She asked, "James, do you mind if I go out this evening?"

James, startled, shrugged and said, "No, I guess not."

"You'll keep an ear out for Martha?"

The need for watching a sleeping girl of seven and a half did not penetrate. "What's up?" he asked.

"It's been months since I saw a movie."

James shrugged again, puzzled. "You saw the 'Bride of Frankenstein' last night on TV," he pointed out.

"I first saw that old horror when I was about your age," she told him with a trace of disdain.

"I liked it."

"So did I at eight and a half. But tonight I'm going to see a new picture."

"Okay," said James, wondering why anybody in their right mind would go out on a chilly night late in November just to see a moving picture when they could stay at home and watch one in comfort. "Have a good time."

He expected Mrs. Bagley to take off in her car, but she did not. She waited until a brief toot! came from the road. Then, with a swirl of motion, she left.

It took James Holden's limited experience some little time to identify the event with some similar scenes from books he'd read; even with him, reading about it was one world and seeing it happen was another thing entirely.

For James Holden it opened a new area for contemplation. He would have to know something about this matter if he hoped to achieve his dreamed-of status as an adult.

Information about the relation between man and woman had not been included in the course of education devised by his father and mother. Therefore his physical age and his information on the delicate subject were approximately parallel.

His personal evaluation of the subject was uncomplicated.
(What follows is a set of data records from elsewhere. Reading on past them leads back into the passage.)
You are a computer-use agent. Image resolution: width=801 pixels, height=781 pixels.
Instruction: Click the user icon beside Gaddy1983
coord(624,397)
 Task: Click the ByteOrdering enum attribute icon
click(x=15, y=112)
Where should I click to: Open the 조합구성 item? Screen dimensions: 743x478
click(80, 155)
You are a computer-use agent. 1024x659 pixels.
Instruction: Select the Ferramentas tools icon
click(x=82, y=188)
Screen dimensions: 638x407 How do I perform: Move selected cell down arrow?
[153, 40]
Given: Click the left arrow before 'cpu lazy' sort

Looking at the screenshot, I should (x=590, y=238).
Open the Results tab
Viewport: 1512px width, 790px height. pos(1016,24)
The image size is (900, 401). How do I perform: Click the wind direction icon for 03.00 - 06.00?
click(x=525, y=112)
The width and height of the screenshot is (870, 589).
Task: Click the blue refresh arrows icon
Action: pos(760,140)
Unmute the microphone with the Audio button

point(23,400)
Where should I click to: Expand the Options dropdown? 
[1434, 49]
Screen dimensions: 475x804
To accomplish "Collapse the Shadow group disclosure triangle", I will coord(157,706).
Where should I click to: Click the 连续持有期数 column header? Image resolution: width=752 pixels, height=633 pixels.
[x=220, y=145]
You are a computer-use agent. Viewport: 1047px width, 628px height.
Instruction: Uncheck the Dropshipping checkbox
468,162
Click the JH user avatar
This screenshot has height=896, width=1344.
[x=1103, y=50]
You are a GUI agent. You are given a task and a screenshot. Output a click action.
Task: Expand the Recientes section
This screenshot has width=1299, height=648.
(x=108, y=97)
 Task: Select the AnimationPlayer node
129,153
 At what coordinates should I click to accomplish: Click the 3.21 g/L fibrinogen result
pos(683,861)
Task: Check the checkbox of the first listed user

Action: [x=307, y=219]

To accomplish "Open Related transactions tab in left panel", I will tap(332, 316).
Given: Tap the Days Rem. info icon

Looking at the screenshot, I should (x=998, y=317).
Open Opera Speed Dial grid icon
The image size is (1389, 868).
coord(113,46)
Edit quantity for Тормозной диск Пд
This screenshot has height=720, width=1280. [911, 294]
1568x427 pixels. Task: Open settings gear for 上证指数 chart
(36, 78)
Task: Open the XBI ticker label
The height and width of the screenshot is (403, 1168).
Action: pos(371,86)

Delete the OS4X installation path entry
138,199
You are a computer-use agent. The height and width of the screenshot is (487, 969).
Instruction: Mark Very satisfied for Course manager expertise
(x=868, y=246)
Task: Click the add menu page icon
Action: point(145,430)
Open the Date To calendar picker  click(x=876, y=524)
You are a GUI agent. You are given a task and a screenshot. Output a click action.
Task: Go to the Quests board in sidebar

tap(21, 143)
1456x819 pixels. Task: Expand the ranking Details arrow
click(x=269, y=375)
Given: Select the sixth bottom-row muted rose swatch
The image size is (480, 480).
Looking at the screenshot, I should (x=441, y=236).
At some age not much greater than his own, boys and girls conglomerated in a mass that milled around in a constant state of flux and motion, like individual atoms of gas compressed in a container. Meetings and encounters took place both singly and in groups until nearly everybody had been in touch with almost everybody else. Slowly the amorphous mass changed. Groups became attracted by mutual interests. Changes and exchanges took place, and then a pair-formation began to take place. The pair-formation went through its interchanges both with and without friction as the settling-down process proceeded. At times predictable by comparing it to the statistics of radioactivity, the pair-production resulted in permanent combination, which effectively removed this couple from free circulation.

James Holden had no grasp or feeling for the great catalyst that causes this pair-production; he saw it only for its sheer mechanics. To him, the sensible way to go about this matter was to get there early and move fast, because one stands to make a better choice when there is a greater number of unattached specimens from which to choose. Those left over are likely to have flaws.

And so he pondered, long after Martha had gone to bed.

He was still up and waiting when he heard the car stop at the gate. He watched them come up the walk arm in arm, their stride slow and lingering. They paused for several moments on the doorstep, once there was a short, muted laugh. The snick of the key came next and they came into the hallway.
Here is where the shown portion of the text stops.